Posts Tagged fungus zine






These have a more interesting shape that shitake and they grow in really dense clusters, which is pretty cool. They are generally fine to eat, but there are some varieties that are pretty tough.
The texture of these is horrifying to me. They’re slimy and feel filled with goo. I can’t even stomach thinking of how the canned ones feel to the touch.












Never eaten one of these, but looking them up online it looks like you can. There’s a lot of mushrooms that looks similar to these at the park near my house, but I wouldn’t trust my identification skills enough to cut some off a tree and fry them up. If you live in the American Mid-West you probably know what I’m talking about.
From that same search it sounds like they poison and feed on roundworms, so that’s potential horror material for anyone out there. There’s probably a good story about someone being possessed to feed a oyster mushroom covered tree dead bodies or something.












Surprise, you can eat these ones too.
Most of my interest in these is in how they look; I’ve never seen one of these in the wild. They just seem like a kind of plant you’d see on an alien planet, you know? Could be something in a subterranean nest full of goo, or just a surface plant on a dead world with very little light. Pretty versatile in my opinion.












I guess all of these are edible. Who would have thought. Like with oyster mushrooms, I still wouldn’t trust eating one of these that I found in the wild. This is another one I’ve never eaten but people claim they taste kind of like chicken, which is where the name comes from. I can believe that. This could work as the basis for the design of something more eco-utopian. I’m thinking something like using this as the basis for buildings made of some sci-fi material that re-grows, causing building to have arcing flairs that could be balconies or bridges.

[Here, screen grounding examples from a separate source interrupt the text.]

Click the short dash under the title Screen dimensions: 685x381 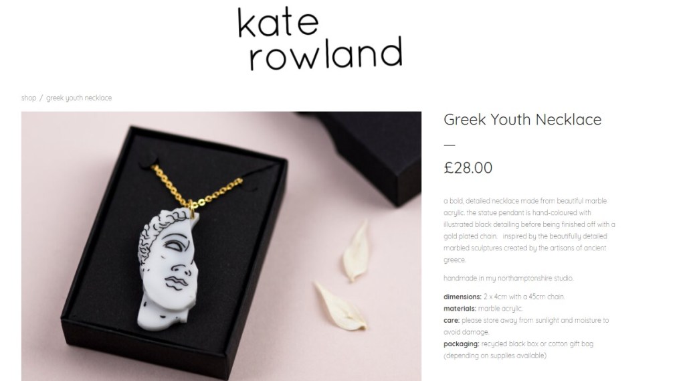click(x=449, y=145)
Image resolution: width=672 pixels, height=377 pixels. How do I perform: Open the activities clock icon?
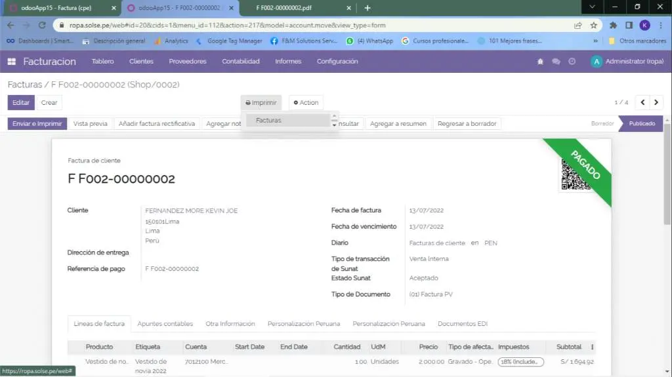(572, 62)
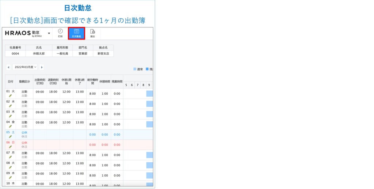Click the edit pencil for 08 火
374x189 pixels.
11,167
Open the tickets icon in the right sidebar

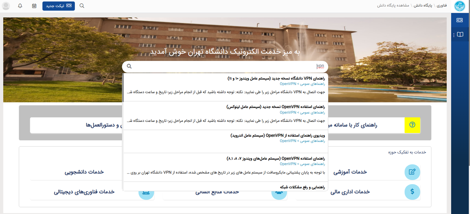(460, 20)
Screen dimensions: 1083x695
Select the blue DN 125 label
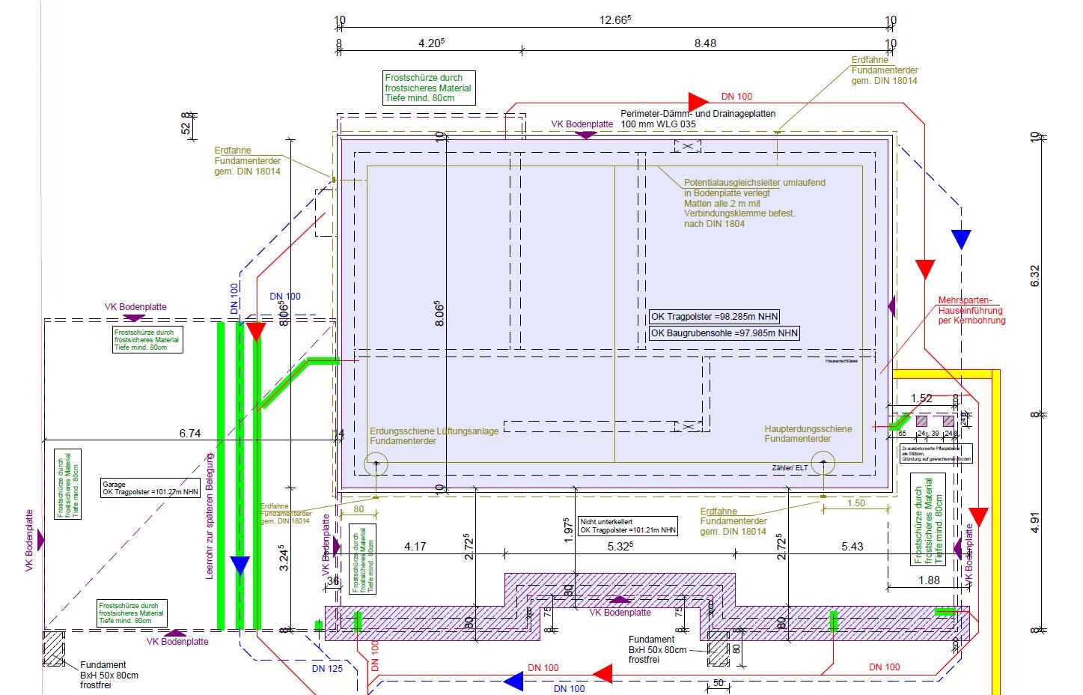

Mushrooms are in part of a lot of folklore, with so-called “Faerie Rings” being one of the most prevalent links between fungus and the supernatural. According to myth, these circles of mushrooms can be anything from portals to the court of fae, to a place where the Devil himself has churned butter. They are said to blind or cripple people, strike women sterile, cause children to vanish, and many other ill effects.
As much is it pains me to throw a wrench into your plans to get rid of your neighbor’s annoying kid, the truth of these Faerie Rings is much more mundane: when a mushroom lets out spores they generally shoot out in 360 degrees and the spores can only go so far. The area near the originating mushroom is too filled with mycellium for new mushrooms to have much space to grow so, unless there is something obstructing the spores in their launch, new mushrooms will typically grow in a ring pattern. When the original mushroom dies, the younger ring remains. Since a forest floor generally has a lot of things that could get in the way of a ring forming, they typically show up in glades which adds to the mystique and legend.
Taking all this in mind with composition, I wanted to keep a circular motif in mind. This ended up manifesting as sweeping arcs that are repeated in smaller forms elsewhere in the drawing, nested within those arcs when possible.
Mushrooms are already good shapes for this, and I managed to fit in some goblins by repeating these motifs. The goblins are also heavily inspired by the designs used in the show Hellier, which is the only interesting thing that actually came out of that show.